── Data extracts ──

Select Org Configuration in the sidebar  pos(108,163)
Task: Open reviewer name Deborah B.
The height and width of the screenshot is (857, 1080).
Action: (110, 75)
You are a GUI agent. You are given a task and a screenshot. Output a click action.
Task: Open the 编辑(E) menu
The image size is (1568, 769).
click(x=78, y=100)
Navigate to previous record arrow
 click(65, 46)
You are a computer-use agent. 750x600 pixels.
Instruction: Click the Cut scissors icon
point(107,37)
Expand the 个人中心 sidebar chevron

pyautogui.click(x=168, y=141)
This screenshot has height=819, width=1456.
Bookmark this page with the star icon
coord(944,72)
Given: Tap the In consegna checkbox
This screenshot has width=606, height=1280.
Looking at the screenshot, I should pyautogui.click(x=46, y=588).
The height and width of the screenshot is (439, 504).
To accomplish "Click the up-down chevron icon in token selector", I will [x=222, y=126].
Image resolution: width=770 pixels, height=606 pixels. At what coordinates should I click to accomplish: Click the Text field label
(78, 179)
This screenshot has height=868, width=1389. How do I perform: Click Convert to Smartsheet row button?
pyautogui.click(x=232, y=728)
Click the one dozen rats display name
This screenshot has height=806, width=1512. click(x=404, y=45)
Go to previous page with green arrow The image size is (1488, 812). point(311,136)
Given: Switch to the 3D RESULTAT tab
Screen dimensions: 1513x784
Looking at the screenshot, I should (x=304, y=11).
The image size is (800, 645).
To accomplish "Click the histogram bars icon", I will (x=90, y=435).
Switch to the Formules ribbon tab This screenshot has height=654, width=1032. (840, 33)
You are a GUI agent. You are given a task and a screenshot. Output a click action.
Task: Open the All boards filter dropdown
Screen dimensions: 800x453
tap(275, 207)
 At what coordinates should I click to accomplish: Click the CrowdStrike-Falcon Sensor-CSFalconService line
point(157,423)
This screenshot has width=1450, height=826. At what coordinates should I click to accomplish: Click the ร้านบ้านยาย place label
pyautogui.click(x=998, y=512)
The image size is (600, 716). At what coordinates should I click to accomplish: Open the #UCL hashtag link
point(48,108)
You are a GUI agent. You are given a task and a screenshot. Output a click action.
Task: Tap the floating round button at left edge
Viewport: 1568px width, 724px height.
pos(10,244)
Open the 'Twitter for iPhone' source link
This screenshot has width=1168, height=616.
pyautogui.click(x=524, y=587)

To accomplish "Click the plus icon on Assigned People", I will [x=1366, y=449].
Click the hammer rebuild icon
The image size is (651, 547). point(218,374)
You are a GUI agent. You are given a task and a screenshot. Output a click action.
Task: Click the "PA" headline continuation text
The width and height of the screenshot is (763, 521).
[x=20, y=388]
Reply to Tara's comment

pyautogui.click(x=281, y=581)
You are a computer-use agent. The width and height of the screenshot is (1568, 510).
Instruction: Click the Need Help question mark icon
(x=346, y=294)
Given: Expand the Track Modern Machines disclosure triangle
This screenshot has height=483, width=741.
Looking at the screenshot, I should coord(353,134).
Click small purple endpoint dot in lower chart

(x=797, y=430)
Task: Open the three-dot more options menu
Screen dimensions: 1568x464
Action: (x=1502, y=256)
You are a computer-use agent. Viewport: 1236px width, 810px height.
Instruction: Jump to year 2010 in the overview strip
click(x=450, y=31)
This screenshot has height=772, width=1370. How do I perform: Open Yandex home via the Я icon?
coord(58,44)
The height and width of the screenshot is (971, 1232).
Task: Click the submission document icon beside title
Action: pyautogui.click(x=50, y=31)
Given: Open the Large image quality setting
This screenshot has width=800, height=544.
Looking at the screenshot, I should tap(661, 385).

───

From the data above, copy each line that has the string "will".

To accomplish "Click the up-down chevron icon in token selector", I will [x=222, y=126].
To accomplish "Click the histogram bars icon", I will (x=90, y=435).
To accomplish "Click the plus icon on Assigned People", I will [x=1366, y=449].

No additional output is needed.